Theosis and the Dialogue of Truth

Feast of St. Panteleimon the Great Martyr & Healer

Florovsky_Square_5.jpegFOR THE LAST two years I’ve been emphasizing the importance of a “Dialogue of Love” (see our review of an important book by the same title). I think we’ve done a good job at embodying and facilitating this at Eighth Day Institute. As we continue forward I’d like to propose an equal emphasis on the “Dialogue of Truth.” As we all know, differences and divisions are real. We can’t pretend they aren’t. The question is, how shall we deal with them?

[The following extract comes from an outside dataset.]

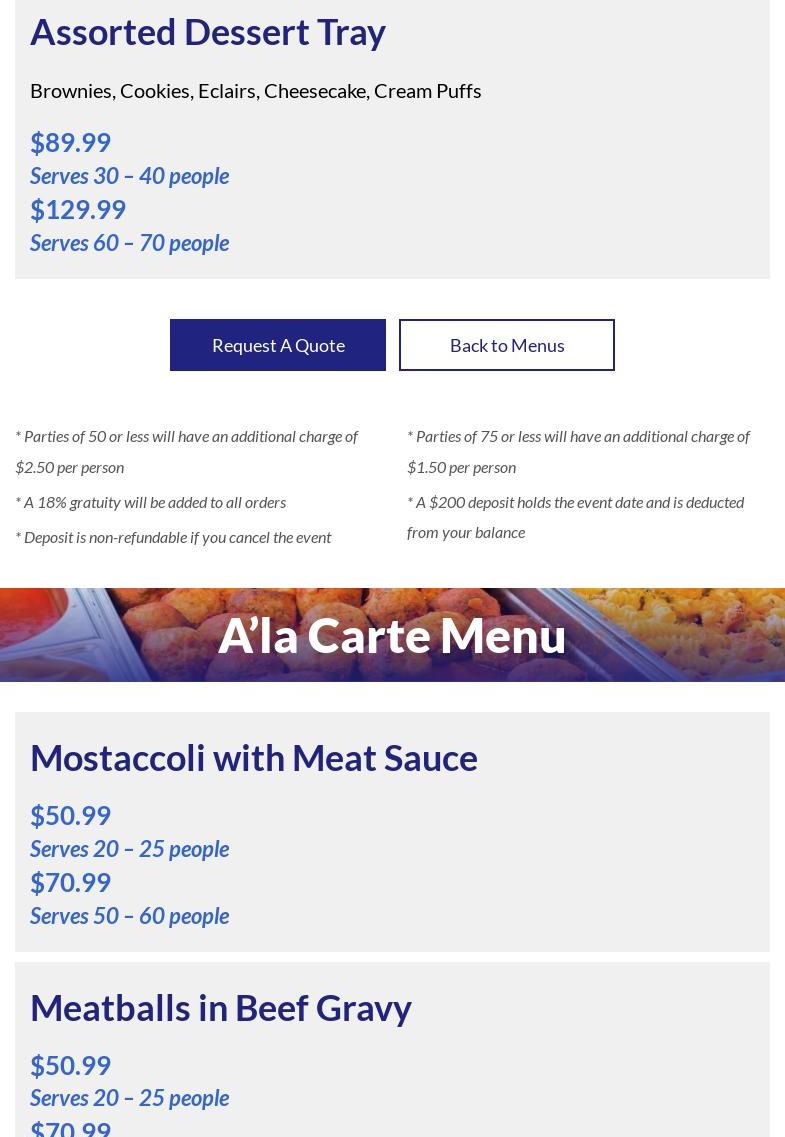
Task: Click the $129.99 dessert tray price
Action: [78, 209]
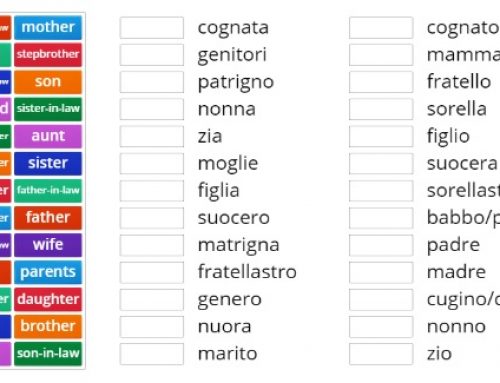Click the blue 'parents' tile

click(x=48, y=272)
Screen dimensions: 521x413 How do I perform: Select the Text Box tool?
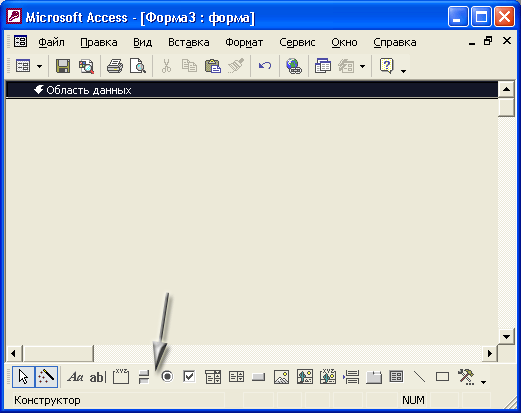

In a letter between the Reformed theologian T. F. Torrance and the Orthodox theologian Fr. Georges Florovsky  (Jan. 25, 1950), while discussing their different views about Church Order and the Eucharist, Torrance exclaims: “I do wish I could spend several days with you going over all the relevant passages in the Scriptures and the Fathers of the first four centuries on these matters—that is the only way to come to a closer understanding, is it not?” I believe Torrance is right. And the theme for this year’s Inklings Festival is a perfect occasion to provoke this kind of ecumenism.

Themes for our annual Eighth Day Symposium and our annual Inklings Festival are usually chosen by committee. Not this time. When I invited Dr. Ralph Wood to speak, he was not only excited to join us, but he already knew what he wanted to speak about. And I loved his proposal. Consequently, we gathered in Wichita, KS to discuss theosis, a theme dear to Eastern Orthodox Christians but not widely known or understood beyond Orthodoxy. In recent years, however, this has been changing. Indeed, theosis has even become somewhat of a popular topic among Catholics and Protestants. To retrieve a doctrine that is grounded in the scriptures and affirmed in the church fathers, especially the Greek fathers, is a very good thing. But this doctrine offers us an excellent opportunity to supplement our “Dialogue of Love” with a “Dialogue of Truth”.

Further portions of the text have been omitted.